Dopo il sabato col Gr. Trsg

Giovanna, Irene, Magda, Silvia, SImone, Viola


Livia Nascimben

  02-03-2008

 

Livia: Possiamo decidere se usare questo tempo per provare a rispondere alle domande rimaste aperte dopo l’incontro di ieri, oppure dirci qualche riflessione fatta e non detta in questi giorni.

Le domande sono queste:

Simone: Quando superi le contraddizioni, evolvi. Quando si parla dell’agente, del poliziotto tendi a spersonificarlo, a fare rientrare le singole persone in una grande categoria a cui attribuisci una determinata caratteristica. E facilmente il poliziotto diventa il cattivo. Io me ne accorgo quando vado in manifestazione. Quando gli agenti erano in silenzio, facevano parte del carcere quanto le mura. Quando hanno preso la parola sono diventate persone.

Magda: L’agente spesso sembra che si diverta a punirti. Ma quando ti permettono di incontrarti pensi che forse la verità è un’altra. La loro funzione è fare in modo che tu non ricommetta il reato e di controllare che tu venga punito.

Silvia: La funzione dell’agente per me è garantire la libertà.
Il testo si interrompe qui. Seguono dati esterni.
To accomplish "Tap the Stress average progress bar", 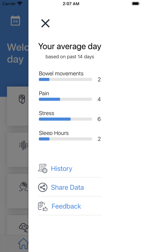I will (x=66, y=119).
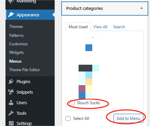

I limiti, anche se non sembra, consentono di muoverti.

Irene: Spersonalizzare l’agente è un’operazione di comodo. Se lo spersonalizzi puoi andargli contro senza dare a lui possibilità di parola. Se apri il dialogo, vai in crisi e non ti fa più comodo. Lo stesso vale per gli agenti nei confronti dei detenuti. Parlare con i detenuti fa cambiare atteggiamento verso di loro.

Viola: Il confronto è importante ma la mia idea sugli agenti non è mutata. Noi abbiamo visto solo un lato degli agenti, ma fuori dal nostro sguardo come sono? Secondo me non è solo per loro volontà che ci hanno permesso di comunicare, è il loro lavoro, erano obbligati.
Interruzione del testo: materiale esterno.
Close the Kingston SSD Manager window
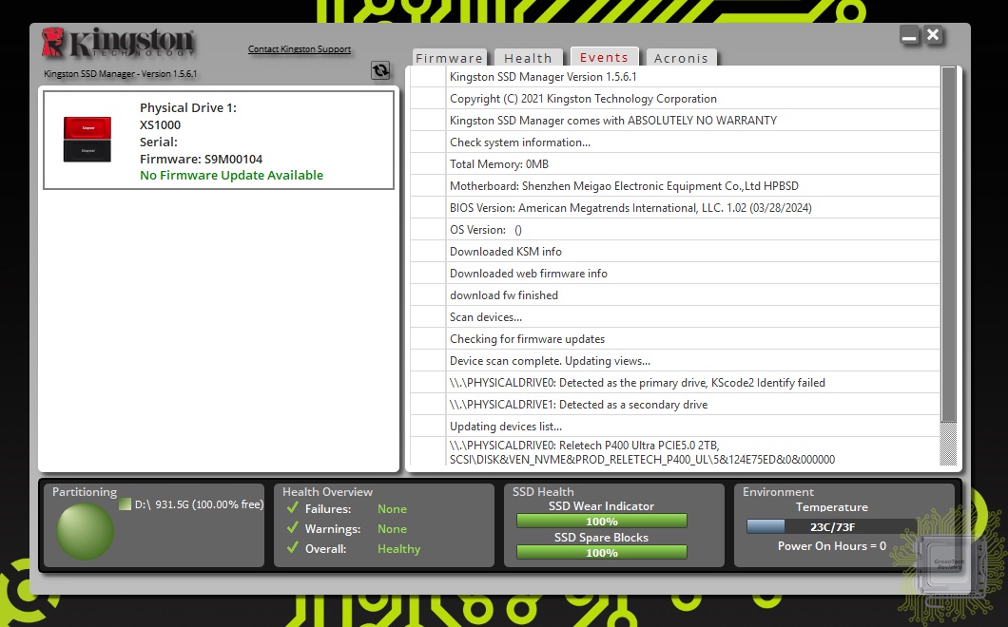Viewport: 1008px width, 627px height. (934, 35)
Irene: Non sono del tutto d’accordo. Quando è intervenuto l’agente, è partito un applauso, i detenuti applaudivano. Sembra utopia, ma esistono realtà in cui è possibile considerare l’agente umano.

Viola: Non ho presente la realtà oltre l’incontro di ieri, quindi non posso dire.
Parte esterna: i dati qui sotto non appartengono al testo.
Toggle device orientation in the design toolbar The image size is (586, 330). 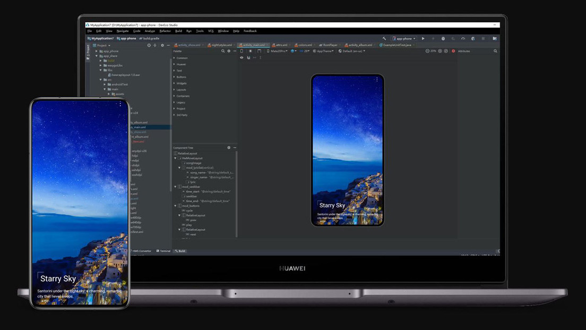pos(260,51)
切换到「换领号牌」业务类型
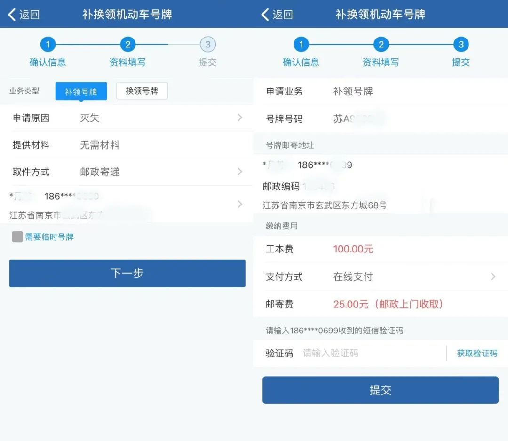The height and width of the screenshot is (441, 508). tap(142, 91)
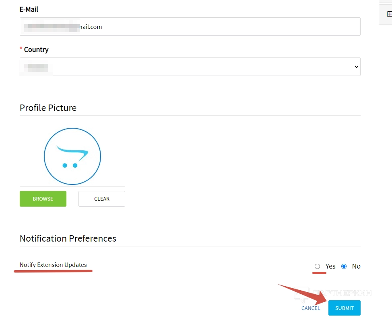Click the "Notify Extension Updates" label

(53, 265)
Simone: Le contrapposizioni nascono perché ci si vede non come singole persone ma come gruppi. E’ emblematico che tra agenti e detenuti non ci sia comunicazione. E’ paradossale. Sono coinquilini.

Viola: Dipende da come ci si pone. Spesso ci si dimentica che il detenuto è una persona. L’agente non è però lì per diventare amico del detenuto.

Simone: La fiducia reciproca porta al riconoscimento e il riconoscimento all’evoluzione.

Livia: Se avete desiderio di parlare di un altro dei capitoli affrontati durante l’incontro, possiamo anche cambiare discorso.

Silvia: Ieri mi ha colpito la domanda di Monica: siete disposti a darci un’altra possibilità? Io gliela darei anche, ma la maggior parte della gente non è disposta, si sa. Mi piaceva la soluzione di chi proponeva di non dire che sei un ex detenuto.

Giovanna: Non dire che sei un ex detenuto è già l’inizio di un imbroglio. Io vorrei sapere se hai perso il pelo e anche il vizio.

Viola: Questo discorso è ciò che c’è alla base del pregiudizio.

Irene: Io non discrimino, ma se sei un ex detenuto e ti presenti come persona nuova, io come posso essere sicura che davvero non commetterai più reati?

Silvia: Dovrebbe esserci qualcosa prima, qualcosa che certifichi che hai fatto un cammino, anche se… come si fa?

Viola: Prima di uscire dal carcere hai la possibilità di farti riconoscere attraverso le uscite che fai con i permessi. Dovrebbe esserci poi una continuità.

Livia: Mancano 5 minuti. C’è qualcosa che è stato detto ieri che vi è risuonato familiare?

Magda: Mi sono riconosciuta in quanto diceva Caterina. Lei diceva: non so bene dire cosa sia la libertà, ma so cosa non è la libertà. La libertà non è spaccare la testa a qualcuno. Ti senti libero quando ti senti amato, in relazione. E anche per me è così.

Irene: Mi ha colpita una cosa che ha detto Vito: sono le microscelte che ti portano in una determinata direzione, dove sei arrivato però lo capisci quando sei costretto alla scelta finale. Anche per me è così, però è difficile da accettare: non puoi interrogarti e agire prima che sia troppo tardi invece che aspettare di arrivare in fondo?